You can track the progress of the update by viewing the event log at the bottom of the Pipeline details page.

View pipeline event log

To view details for a log entry, click the entry. The Pipeline event log details pop-up appears. To view a JSON document containing the log details, click the JSON tab.

To learn how to query the event log, for example, to analyze performance or data quality metrics, see Monitor pipelines with the Delta Live Tables event log.

When the pipeline update completes, you can also start an update to refresh only selected tables.

Start a pipeline update for selected tables

You may want to reprocess data for only selected tables in your pipeline. For example, during development, you only change a single table and want to reduce testing time, or a pipeline update fails and you want to refresh only the failed tables.

Note

You can use selective refresh with only triggered pipelines.

To start an update that refreshes selected tables only, on the Pipeline details page:

  1. Click Select tables for refresh. The Select tables for refresh dialog appears.

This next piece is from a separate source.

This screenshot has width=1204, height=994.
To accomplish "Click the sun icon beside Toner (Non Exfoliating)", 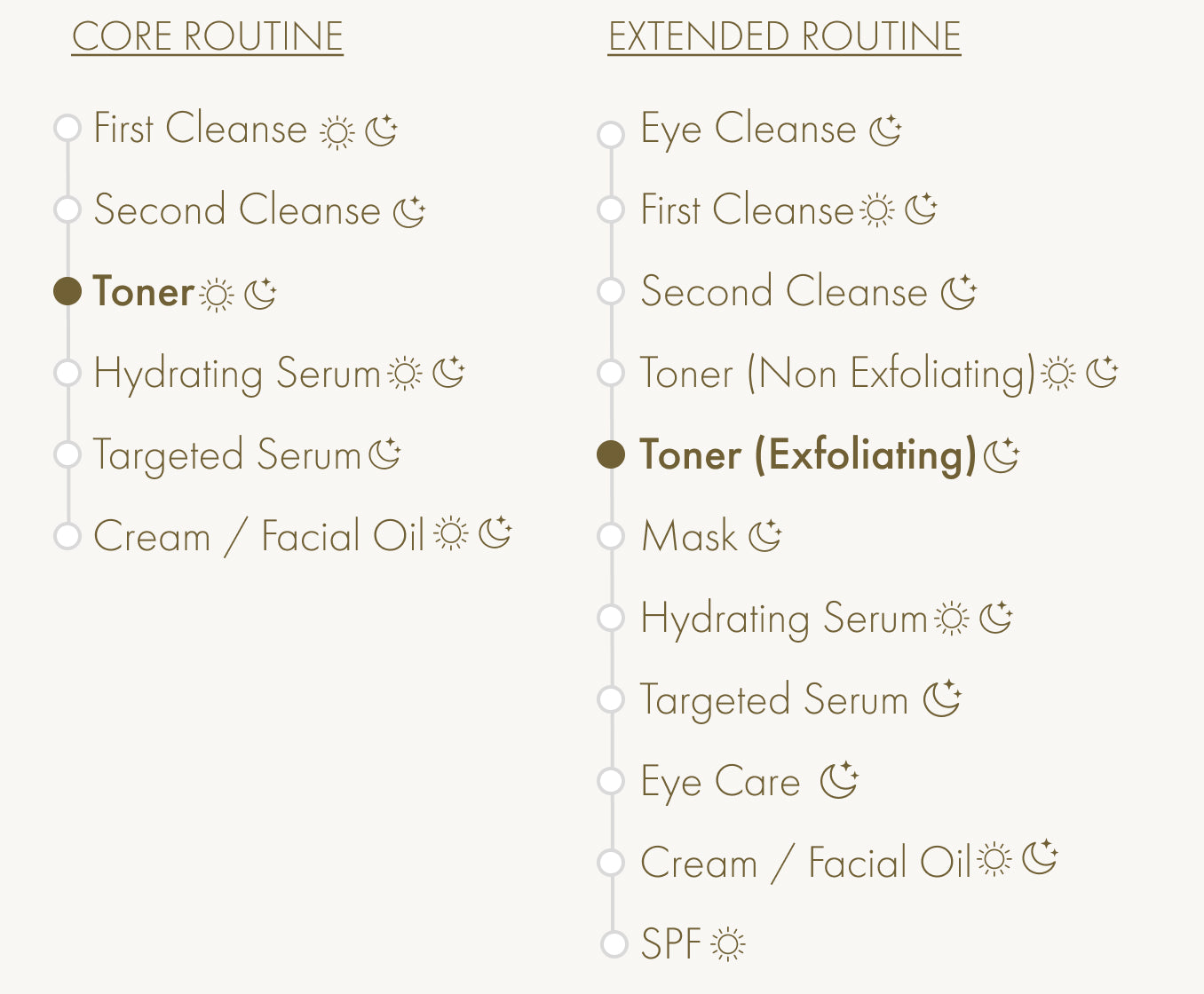I will [1058, 374].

    If you do not see the Select tables for refresh button, make sure the Pipeline details page displays the most recent update, and the update is complete. If a DAG is not displayed for the most recent update, for example, because the update failed, the Select tables for refresh button is not displayed.

  2. To select the tables to refresh, click on each table. The selected tables are highlighted and labeled. To remove a table from the update, click on the table again.

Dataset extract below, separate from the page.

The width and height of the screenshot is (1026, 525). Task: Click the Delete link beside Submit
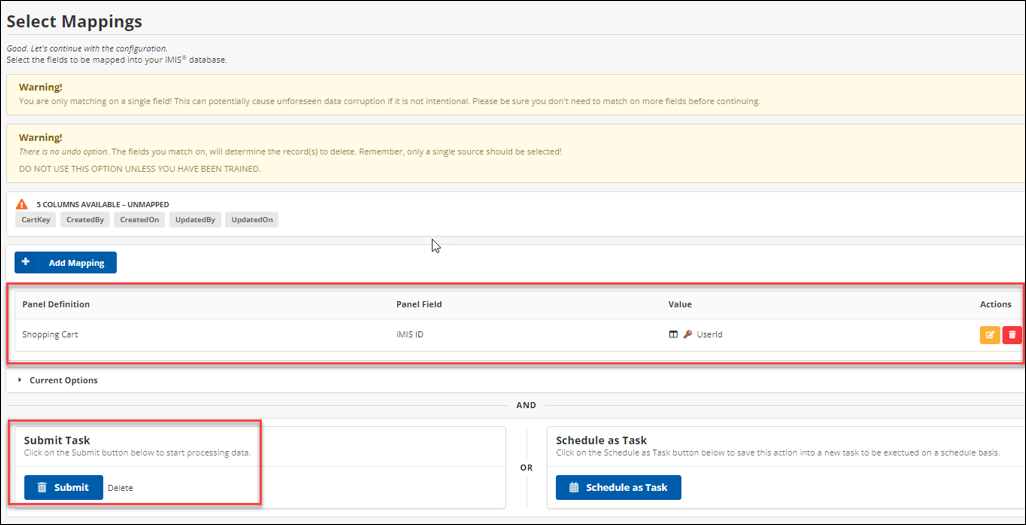coord(120,488)
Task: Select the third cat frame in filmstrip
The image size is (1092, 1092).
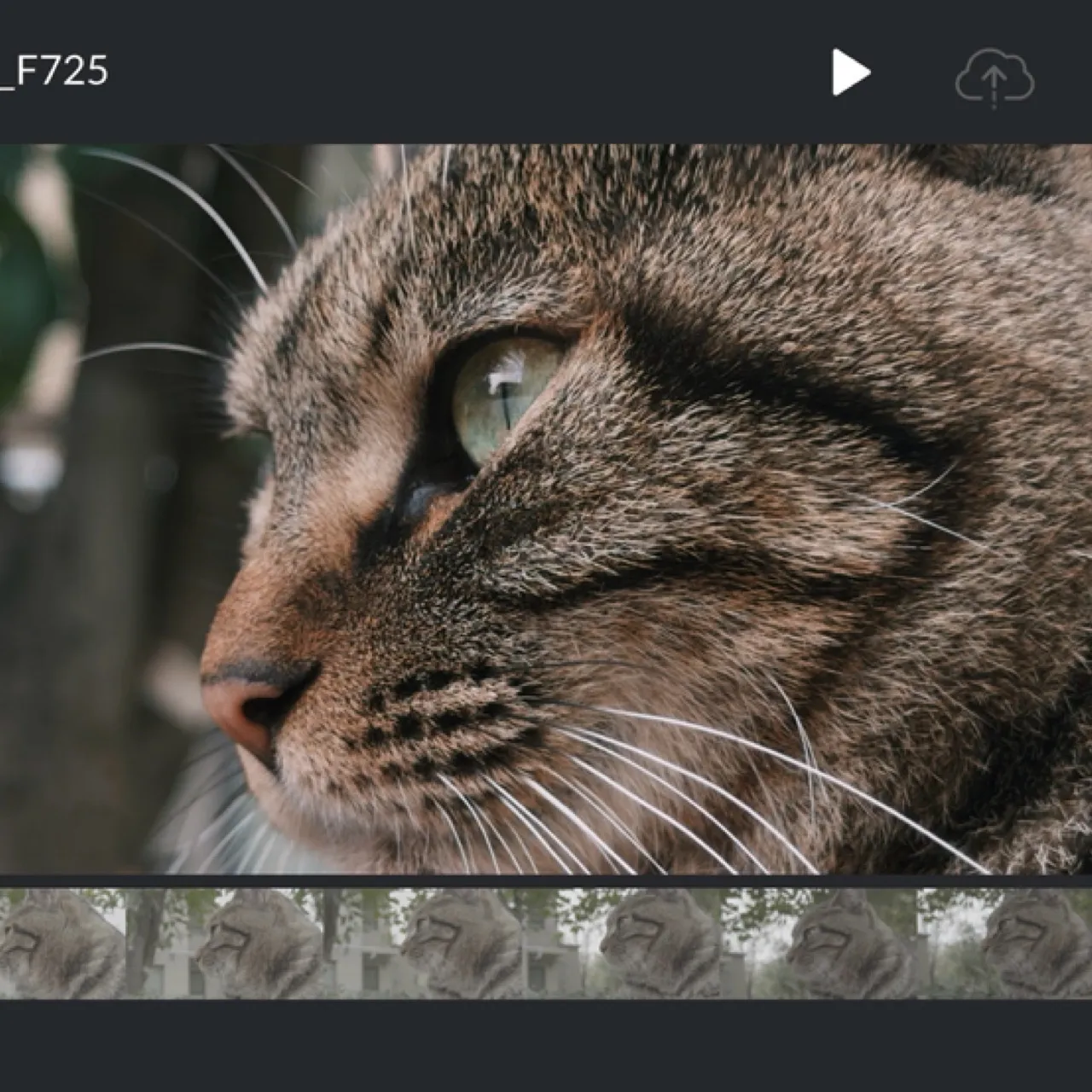Action: click(x=462, y=944)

  3. Click Refresh selection.

    Note

    The Refresh selection button displays the number of selected tables in parentheses.

To reprocess data that has already been ingested for the selected tables, click Blue Down Caret next to the Refresh selection button and click Full Refresh selection.

Start a pipeline update for failed tables

If a pipeline update fails because of errors in one or more tables in the pipeline graph, you can start an update of only failed tables and any downstream dependencies.

Note

Excluded tables are not refreshed, even if they depend on a failed table.

To update failed tables, on the Pipeline details page, click Refresh failed tables.

To update only selected failed tables:

  1. Click Button Down next to the Refresh failed tables button and click Select tables for refresh. The Select tables for refresh dialog appears.

  2. To select the tables to refresh, click on each table. The selected tables are highlighted and labeled. To remove a table from the update, click on the table again.

  3. Click Refresh selection.

    Note

    The Refresh selection button displays the number of selected tables in parentheses.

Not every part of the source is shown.